This is going to be interesting to see how this works since the co-pays were immediate cash payments to the doctors and now I am assuming this little bit of relief here with the co-pays on preventive services might be missed by some practices. Co-Pays of course are still applicable on regular visits that fall outside of the preventive services area.
I remember back when insurance companies would not pay for any well woman or any type of preventive service and the coding was always a trick to get the insurer to pay let’s say for an annual pap smear as it was always written up like the patient had issues instead of just a well woman exam. Some of that stuff is still around and can be on old records too that can hurt when applying for insurance too as you may find as a patient you have diagnoses you never knew about. BD
The interim final regulations, which take effect on Sept. 23, require private health plans to cover all preventive services given an "A" or "B" recommendation by the U.S. Preventive Services Task Force, as well as preventive services recommended by the Advisory Committee on Immunization Practices.

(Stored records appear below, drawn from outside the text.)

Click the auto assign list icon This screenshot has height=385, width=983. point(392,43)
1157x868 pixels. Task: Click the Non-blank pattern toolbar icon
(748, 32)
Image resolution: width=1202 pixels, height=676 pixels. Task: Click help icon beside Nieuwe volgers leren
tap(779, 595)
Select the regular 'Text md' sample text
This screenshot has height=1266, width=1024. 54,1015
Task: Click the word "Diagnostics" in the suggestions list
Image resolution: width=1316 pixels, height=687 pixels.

The covered services include screening for abdominal aortic aneurysm , aspirin to prevent cardiovascular disease, alcoholism and smoking cessation counseling, immunizations, screening mammograms and colonoscopies, and screening for other chronic conditions including hypertension , hypercholesterolemia, hepatitis, diabetes, HIV, osteoporosis, and iron deficiency. They also include screening for obesity as well as weight-loss counseling.
Obama Administration officials acknowledged that implementing the new rules will result in an average 1.5 percent increase in premium increases to pay for the services being added. But, said Jeanne Lambrew, director of the HHS Office of Health Reform, "much of that is a shift, since people were already paying for these services out of their deductible."